(Raw records)
** start **
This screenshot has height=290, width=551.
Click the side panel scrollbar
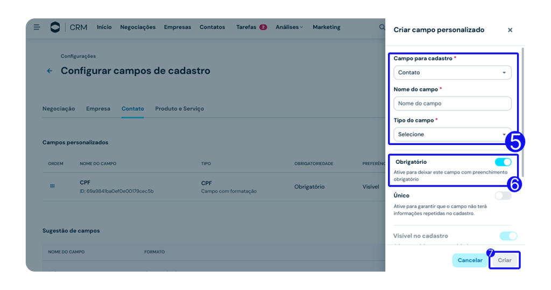(522, 108)
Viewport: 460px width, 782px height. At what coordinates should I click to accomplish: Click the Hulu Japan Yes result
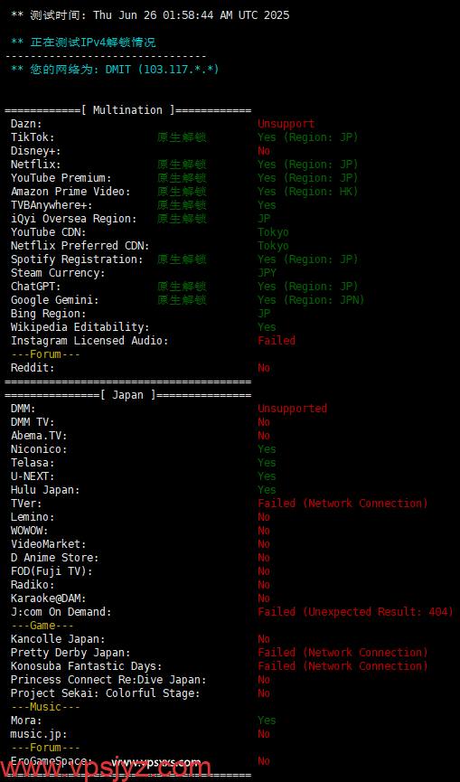[268, 490]
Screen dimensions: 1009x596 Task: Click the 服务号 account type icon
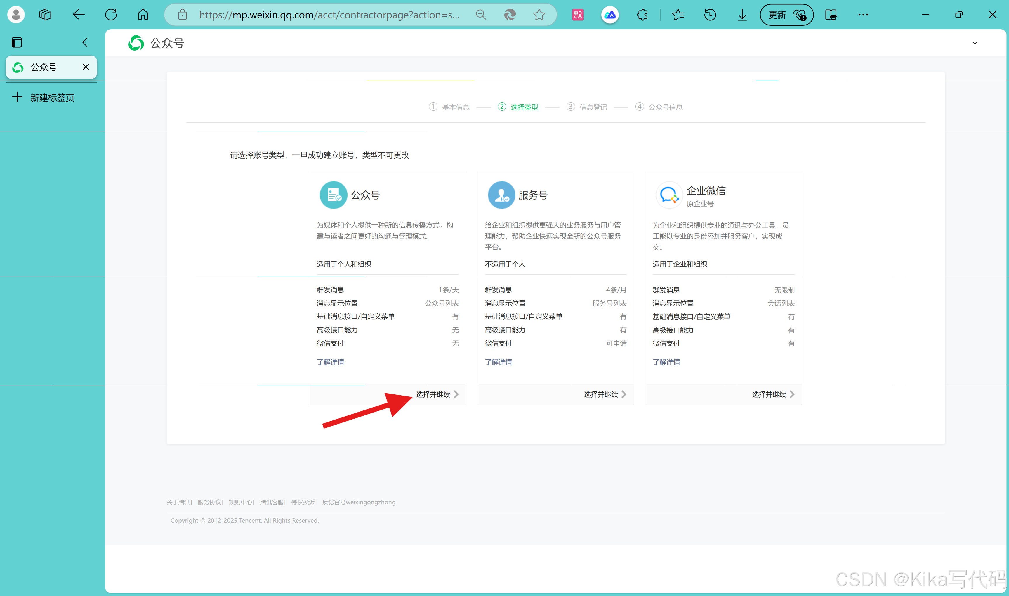[x=501, y=195]

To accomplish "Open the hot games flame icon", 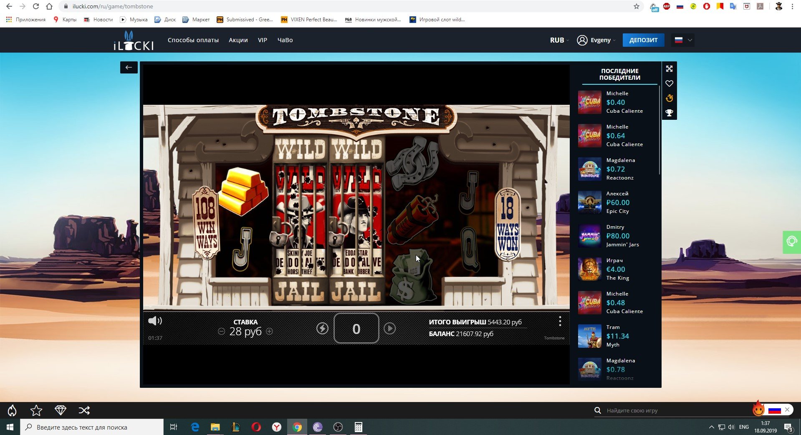I will [x=12, y=410].

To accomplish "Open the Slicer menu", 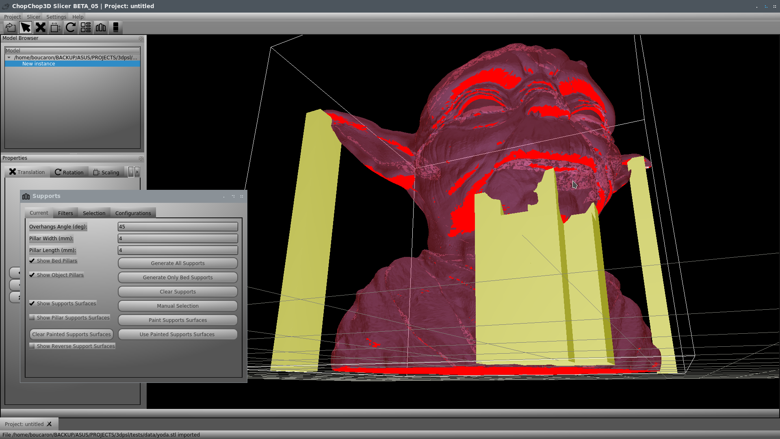I will point(33,17).
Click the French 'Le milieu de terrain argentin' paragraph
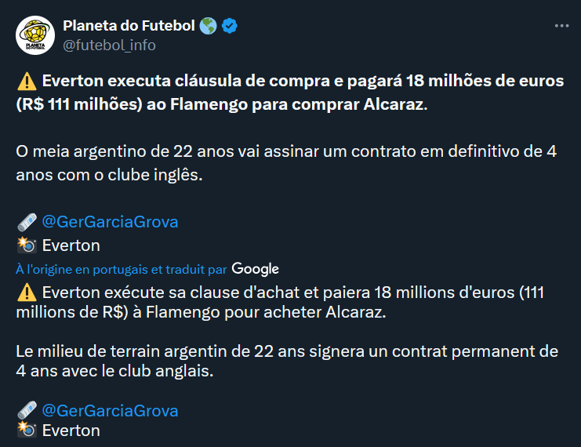Viewport: 581px width, 447px height. click(287, 361)
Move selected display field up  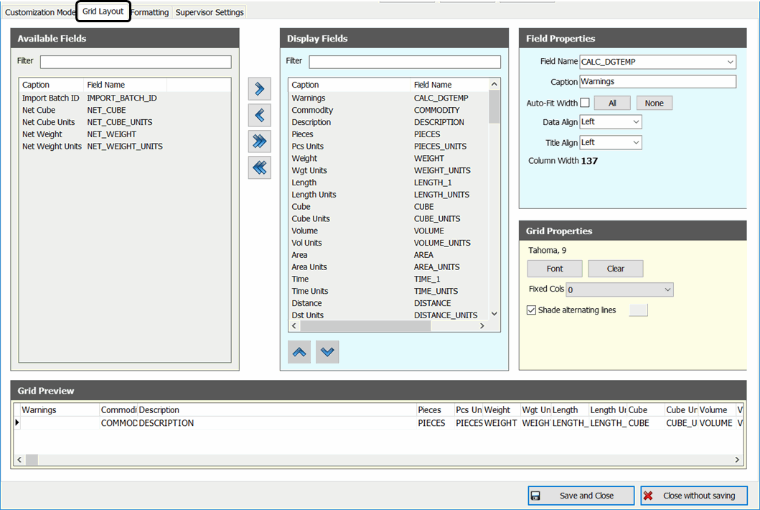pyautogui.click(x=299, y=352)
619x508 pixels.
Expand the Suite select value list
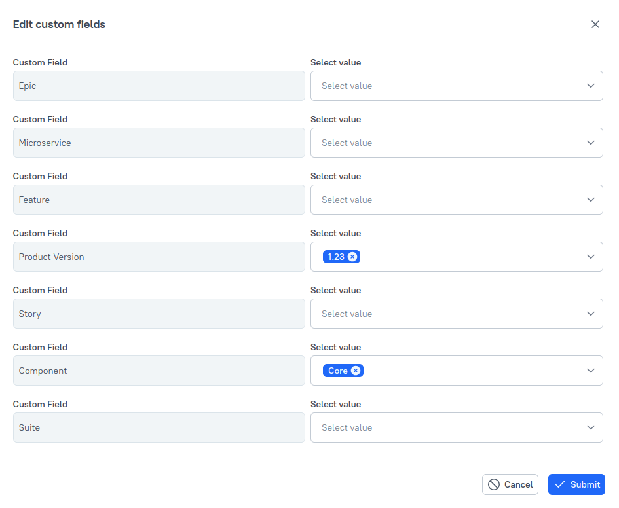(590, 427)
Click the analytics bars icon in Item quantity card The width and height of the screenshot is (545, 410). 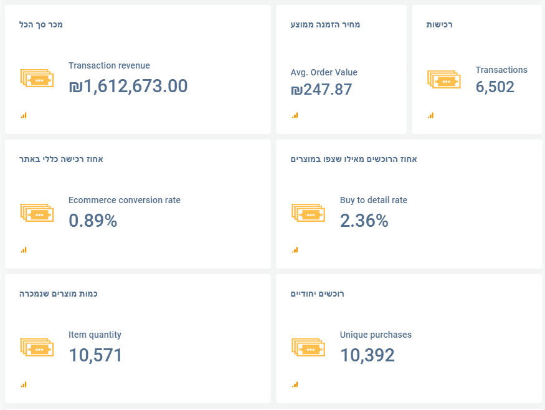click(x=24, y=384)
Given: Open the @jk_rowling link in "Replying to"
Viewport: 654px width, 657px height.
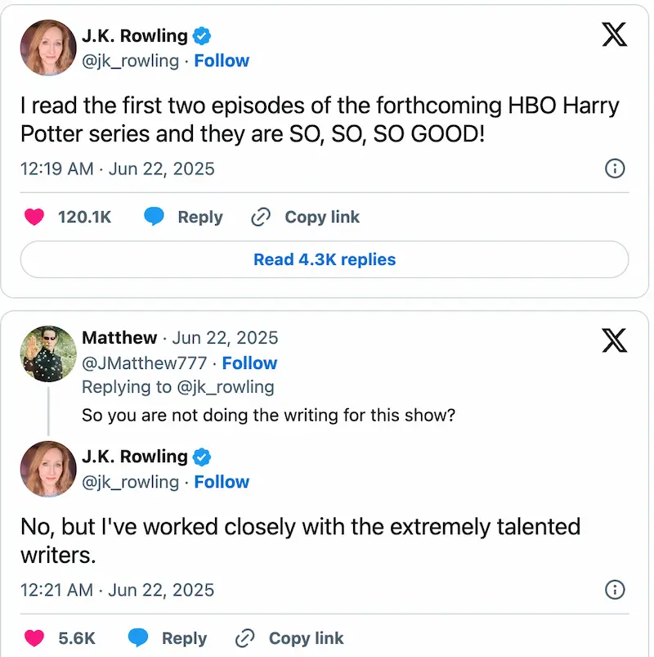Looking at the screenshot, I should [x=225, y=387].
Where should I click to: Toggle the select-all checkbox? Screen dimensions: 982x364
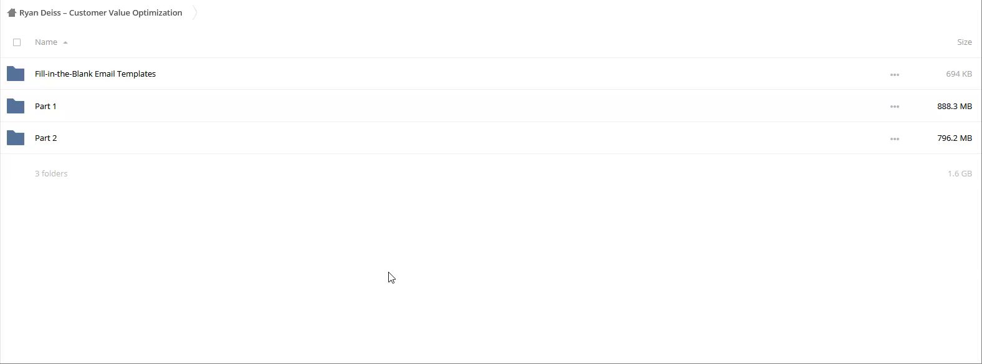point(17,42)
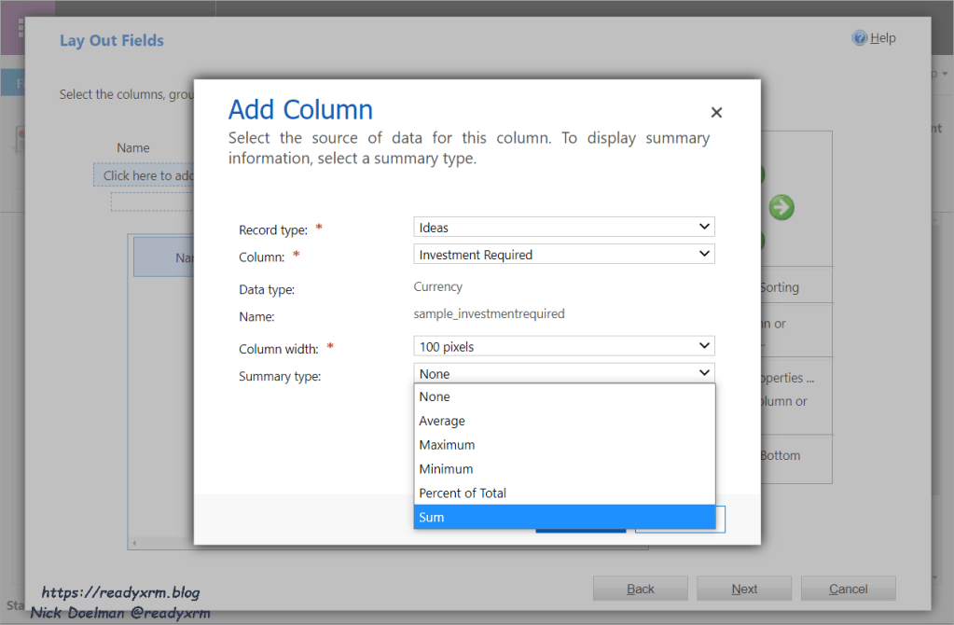Expand the Column dropdown showing Investment Required
The width and height of the screenshot is (954, 625).
pos(563,255)
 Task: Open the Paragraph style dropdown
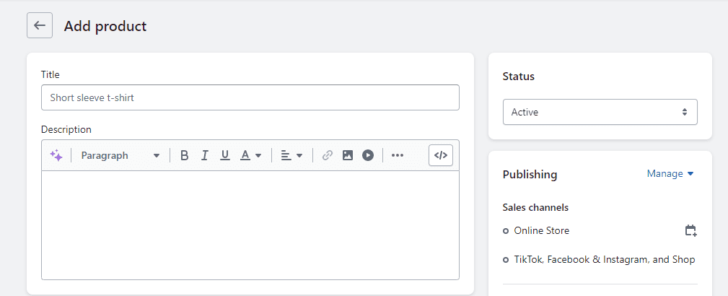120,155
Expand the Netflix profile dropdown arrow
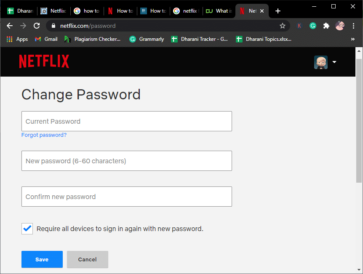Viewport: 363px width, 274px height. 334,62
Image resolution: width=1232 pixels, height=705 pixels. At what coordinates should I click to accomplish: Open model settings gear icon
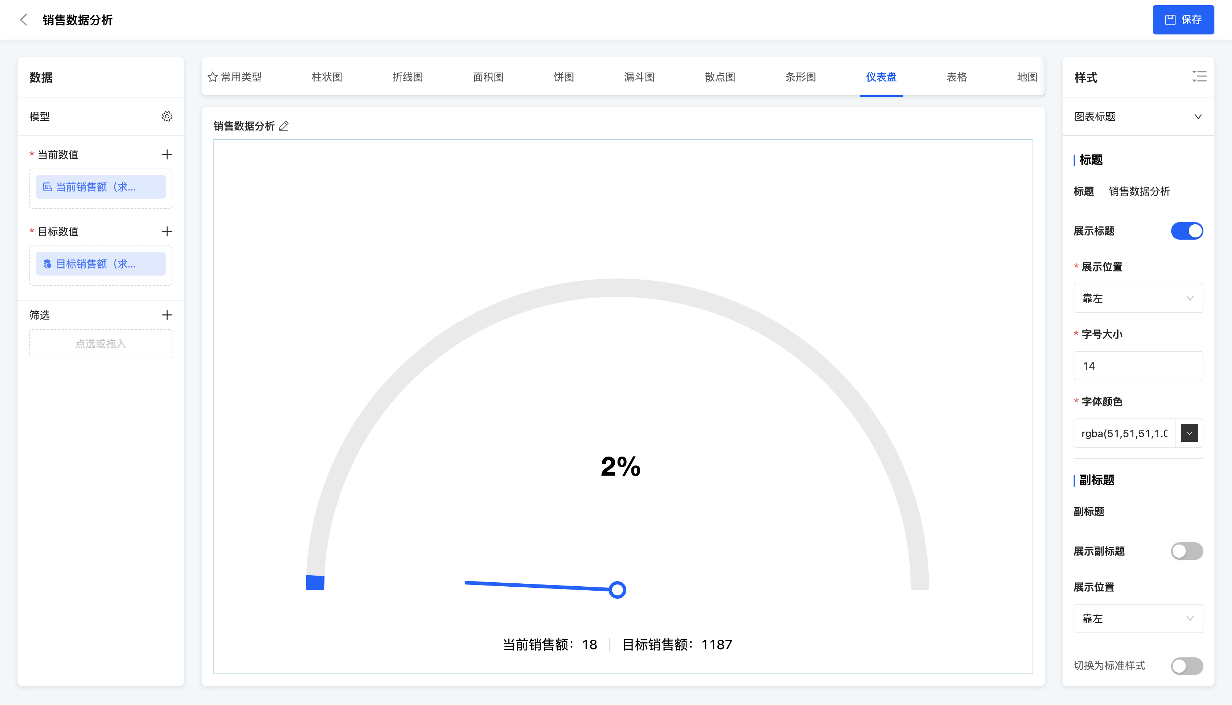(x=167, y=116)
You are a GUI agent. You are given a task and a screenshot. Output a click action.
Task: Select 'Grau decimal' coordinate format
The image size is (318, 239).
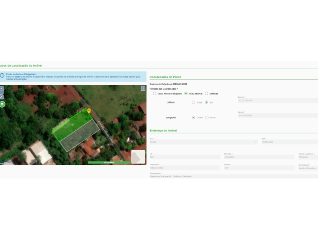186,93
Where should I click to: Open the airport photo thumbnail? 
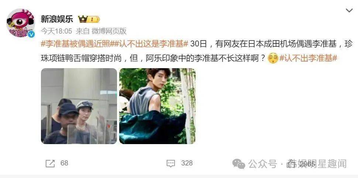click(79, 106)
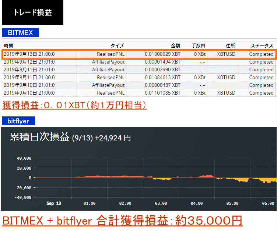Open the 獲得損益:0.01XBT underlined link

pyautogui.click(x=75, y=105)
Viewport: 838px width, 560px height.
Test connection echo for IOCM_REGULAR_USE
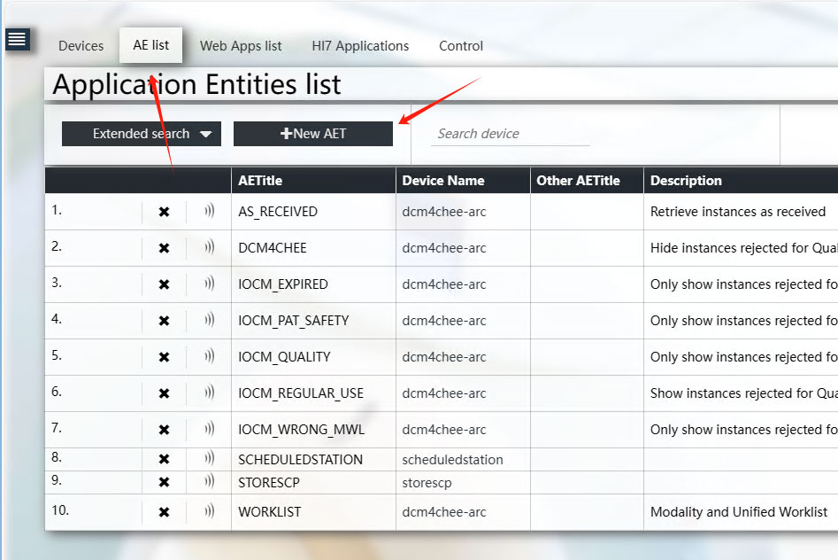(209, 393)
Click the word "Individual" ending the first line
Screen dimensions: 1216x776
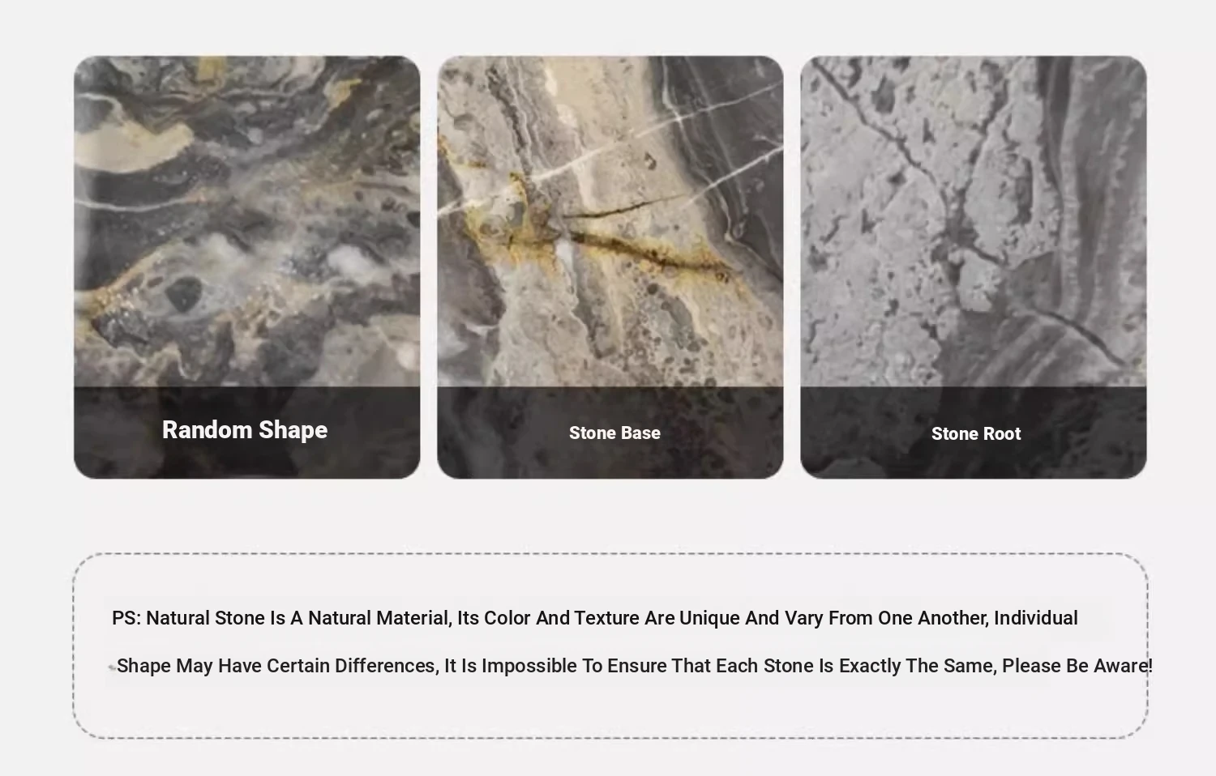[x=1036, y=618]
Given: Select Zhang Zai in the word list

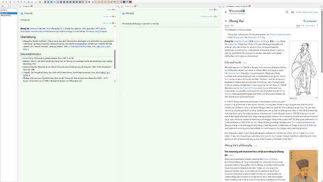Looking at the screenshot, I should [x=9, y=13].
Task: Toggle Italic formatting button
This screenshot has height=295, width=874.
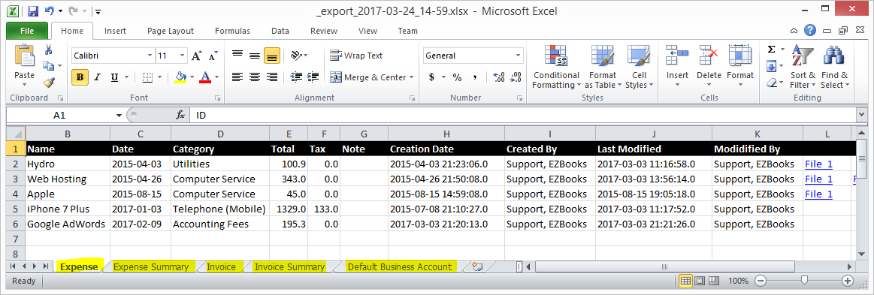Action: point(97,77)
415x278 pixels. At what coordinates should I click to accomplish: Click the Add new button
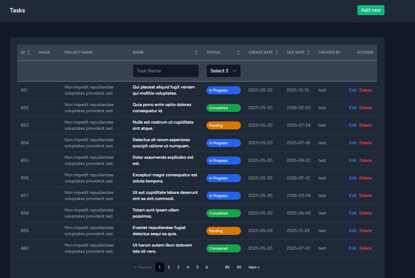371,10
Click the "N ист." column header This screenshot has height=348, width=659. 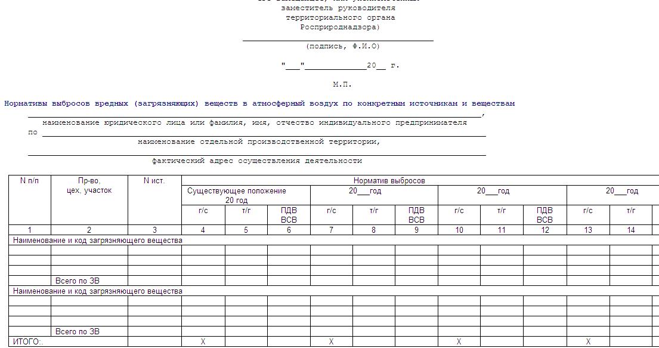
** end **
What is expected => Transcribe verbatim the items from the line containing "You are a GUI" through the line containing "[x=1036, y=618]", and leave the pictures out of your copy.

Answer to this problem =>
You are a GUI agent. You are given a task and a screenshot. Output a click action.
Task: Select 'Grau decimal' coordinate format
The image size is (318, 239).
186,93
Where should I click to: Open the airport photo thumbnail? 
click(79, 106)
Open the 獲得損益:0.01XBT underlined link

pyautogui.click(x=75, y=105)
Viewport: 838px width, 560px height.
Test connection echo for IOCM_REGULAR_USE
(209, 393)
Click the word "Individual" ending the first line
Screen dimensions: 1216x776
[x=1036, y=618]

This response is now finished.